1H-Benz[de]isoquinoline-1,3(2H)-dione, 6-amino-, N,N'-bis[mixed 2-ethylhexyl and 3-[(2-ethylhexyl)oxy]propyl] derivs

Administrative data

Endpoint:

biodegradation in water: ready biodegradability

Type of information:

experimental study

Adequacy of study:

key study

Study period:

from May 03 to May 05, 2017

Reliability:

1 (reliable without restriction)

Rationale for reliability incl. deficiencies:

guideline study

Data source

Materials and methods

Test guidelineopen allclose all

GLP compliance:

yes (incl. QA statement)

Test material

Specific details on test material used for the study:

Test item identification: YELLOW 2747
Batch number: 78-242-15
manufacturing date: February 01, 2017 (in accordance to SOP G 04)
Expiry date : February 01, 2018 (in accordance to SOP G 04)
Chemical name: 1H-Benz[de]isoquinoline-1,3(2H)-dione,6-amino-,N,N’-bis[mixed 2-ethylhexyl and 3-[(2-ethylhexyl)oxy]
propyl] derivs
C.A.S. number: 1971906-58-7
The test item was stored at room temperature in the dark

Study design

Oxygen conditions:

aerobic

Inoculum or test system:

activated sludge, domestic (adaptation not specified)

Details on inoculum:

The study was performed using aerobic activated sludge from BRIANZACQUE civil wastewater treatment plant. The sludge was collected on April 28, 2017. A homogenized aliquot of the wet sludge was centrifuged, the supernatant was removed while the solid phase was weighed, dried and the ratio of wet to dry weight was calculated to be equal to 6.13 %.
Based on this ratio, calculated amounts of wet sludge was centrifuged, the supernatant was removed and the solid phase was suspended in the test medium to get a concentration equivalent to 3 g dry material per litre.
The prepared sludge inoculum was pre-conditioned to the experimental conditions by aerating it in the dark. The concentrated suspension was used as inoculum to give a final concentration of 15 mg dry material per litre into test flasks.

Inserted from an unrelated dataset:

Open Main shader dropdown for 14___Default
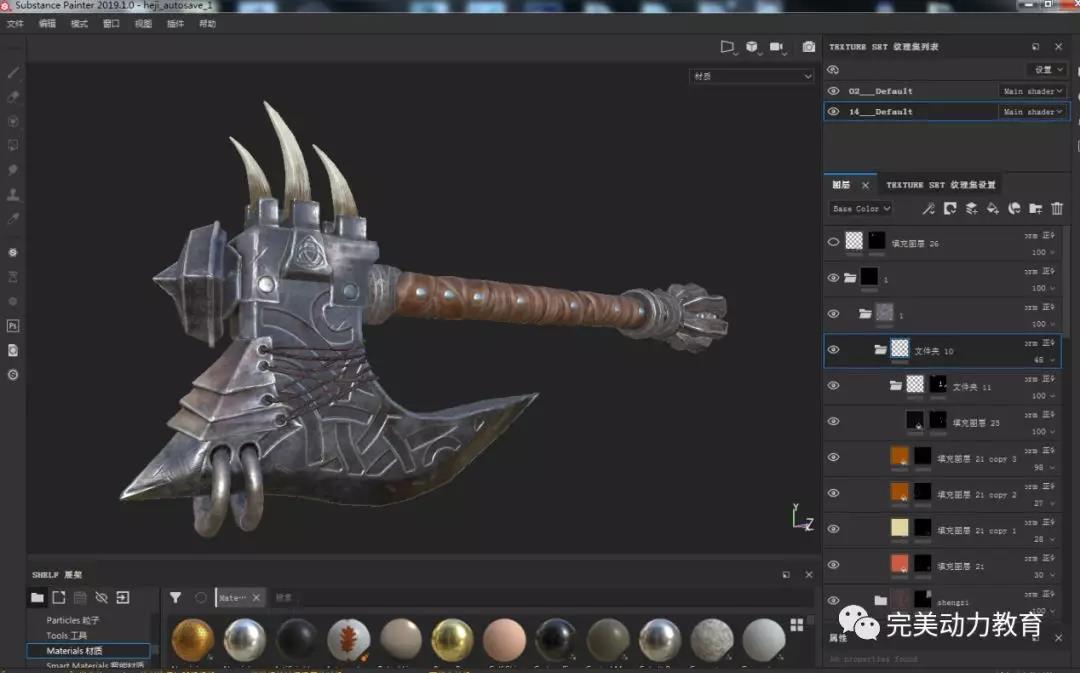 pos(1033,112)
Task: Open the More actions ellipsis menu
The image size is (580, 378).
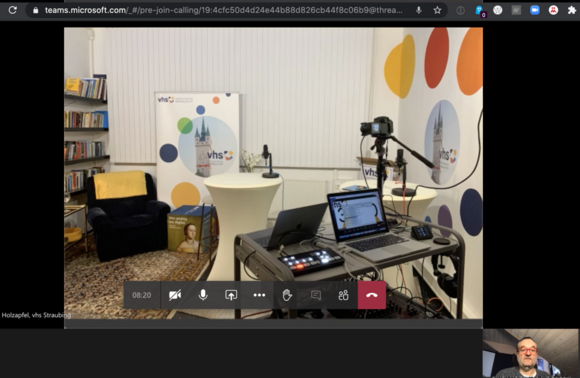Action: (259, 295)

Duration of test (contact time):

28 d

Details on study design:

Since the test item is not totally soluble in test medium, the test item was directly weighed into the test flasks to obtain the final concentrations of 50 mg/L of test item. The test flasks were made up to a final volume of 250 mL or 150 mL (based on setting scale) with test medium (see Table 1).

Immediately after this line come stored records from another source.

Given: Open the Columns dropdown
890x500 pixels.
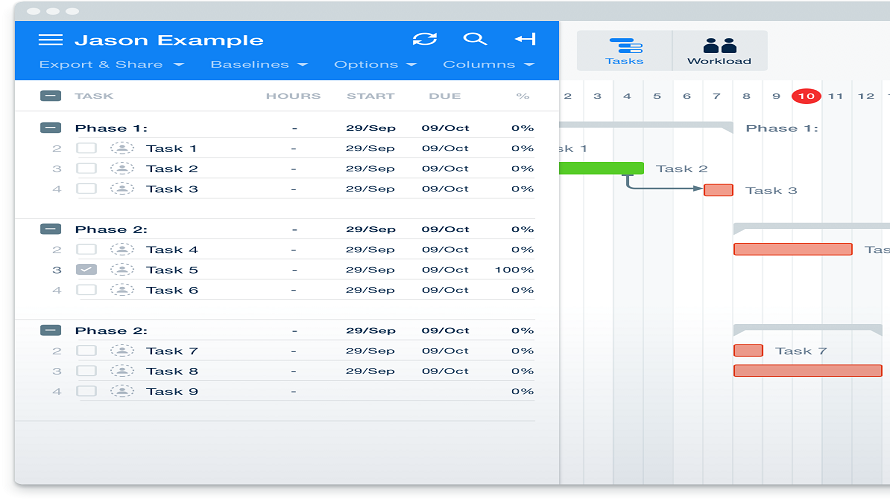Looking at the screenshot, I should pyautogui.click(x=478, y=65).
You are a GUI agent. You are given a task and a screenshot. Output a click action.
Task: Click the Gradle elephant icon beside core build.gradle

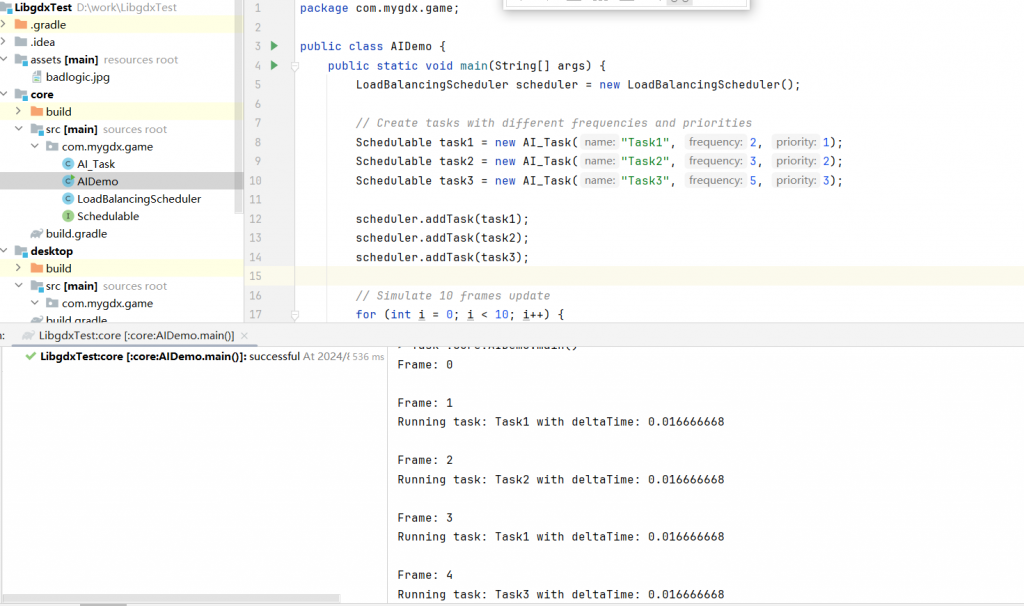pyautogui.click(x=37, y=234)
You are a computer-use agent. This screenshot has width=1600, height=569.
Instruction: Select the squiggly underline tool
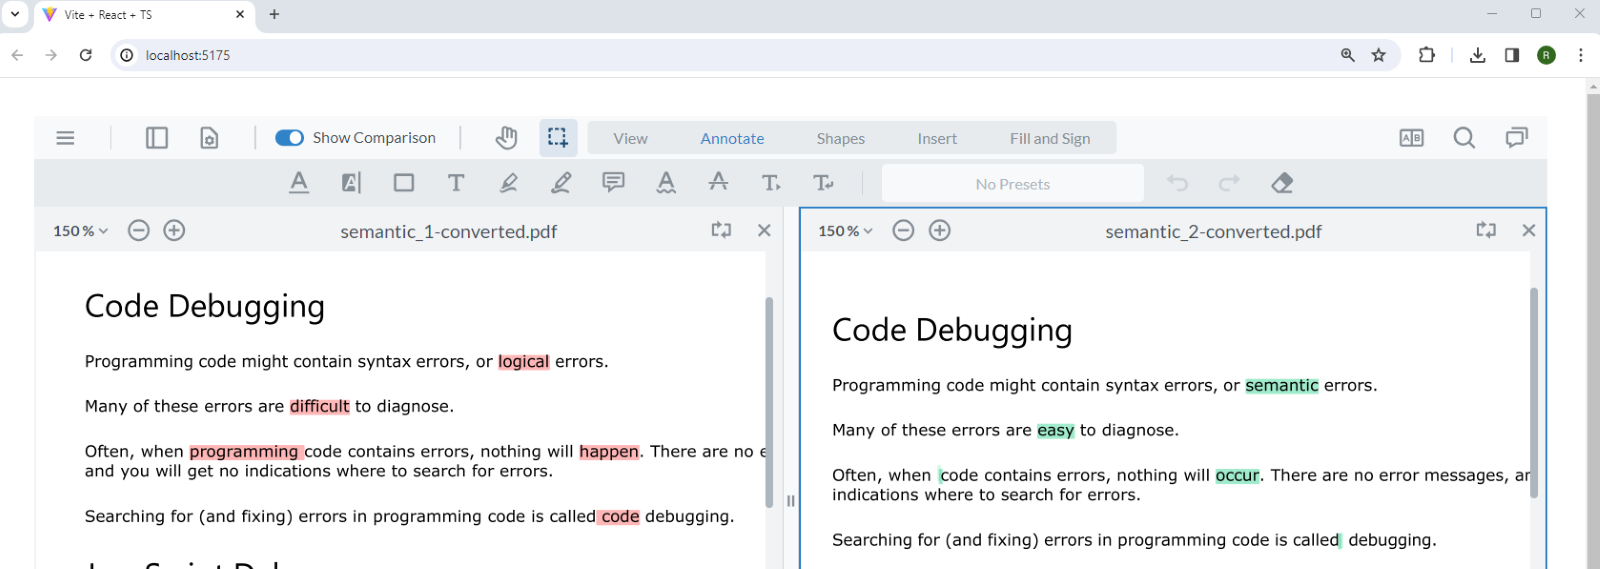click(x=666, y=183)
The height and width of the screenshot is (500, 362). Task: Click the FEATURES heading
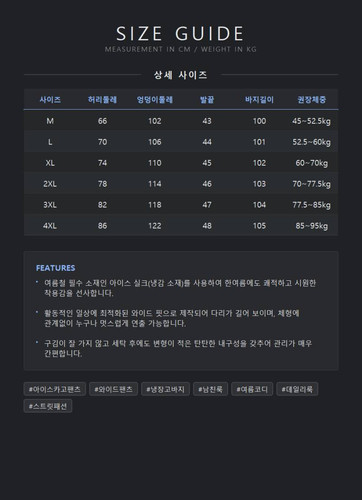(x=56, y=268)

Moreover, stock solutions (10 g/L) of reference item Sodium Benzoate and sterilizing agent HgCl2 were prepared and an appropriate aliquot of the stock solution was added to the test medium (final volume: 250 mL or 150 mL ) in the test flasks to obtain a final concentration of 100 mg/L.
Activated sludge was added to each flask (with the exception of the abiotic control) before incubation.
Finally, the test flasks, containing stir bars covered with teflon, were kept under continuous stirring by the means of a magnetic stirrer for the 28-days test period.

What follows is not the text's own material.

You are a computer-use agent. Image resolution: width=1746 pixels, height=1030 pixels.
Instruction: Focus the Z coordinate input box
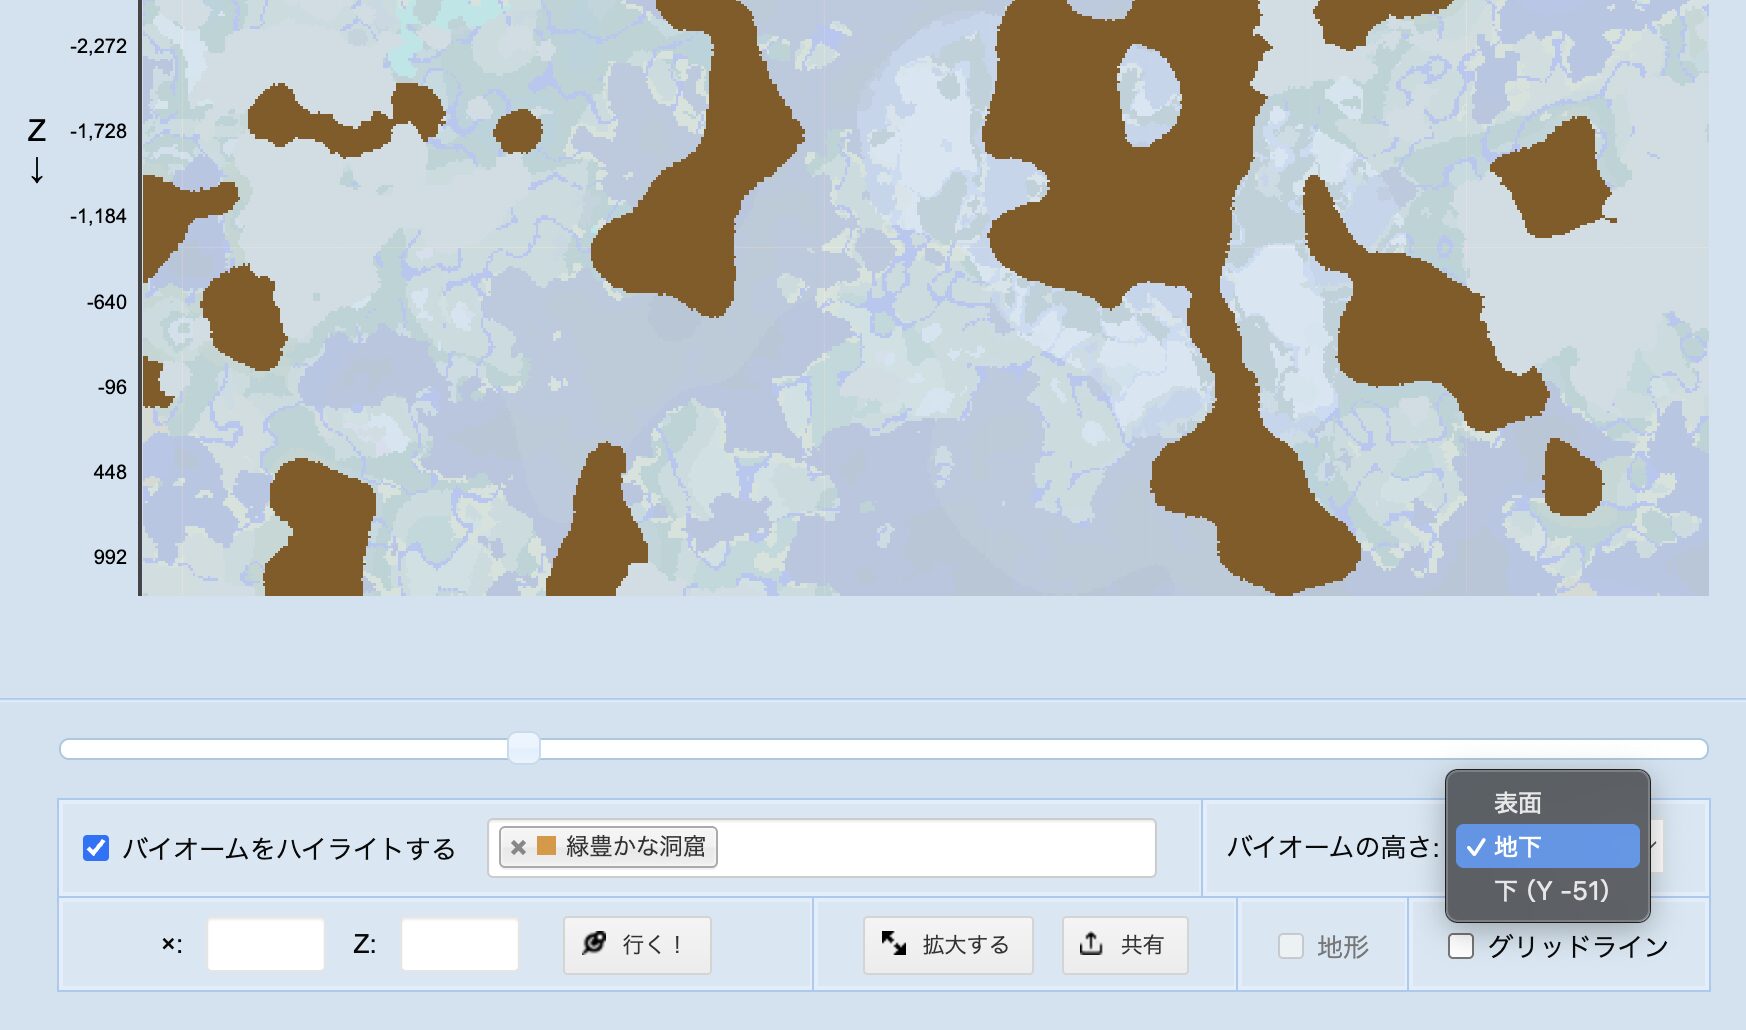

Test environment: thermostat.
Monitoring of test medium pH: at the start and at the end of the test, in all test item flasks.
Test temperature: 21.6– 22.3 °C.
pH of test medium: 7.23 – 7.59 at the test start.
7.10 – 7.93 at the test end.

Results and discussion

Details on results:

The biological results were referred to nominal concentration of test item
Nitrate formation: 0.098 mg total oxygen equivalent for nitrate formation.
Nitrite formation: none.

No significant degradation was observed in the abiotic control.

The test item showed no inhibitory effects on the microorganism activity at the tested concentration, as demonstrated by the biodegradation percentage in the toxicity control exceeding the 25% pass level after four days of exposure (25.0%).

Applicant's summary and conclusion

Validity criteria fulfilled:

yes

Interpretation of results:

under test conditions no biodegradation observed

Conclusions:

The test item was found to be not ready and completely biodegradable under the conditions applied in a manometric respirometry test.
Biodegradation at the end of the test period (28 days of exposure) was equal to 0.0 % (mean percentage values between two test item replicates).
This value of biodegradation at the end of the test was corrected with nitrification contribution.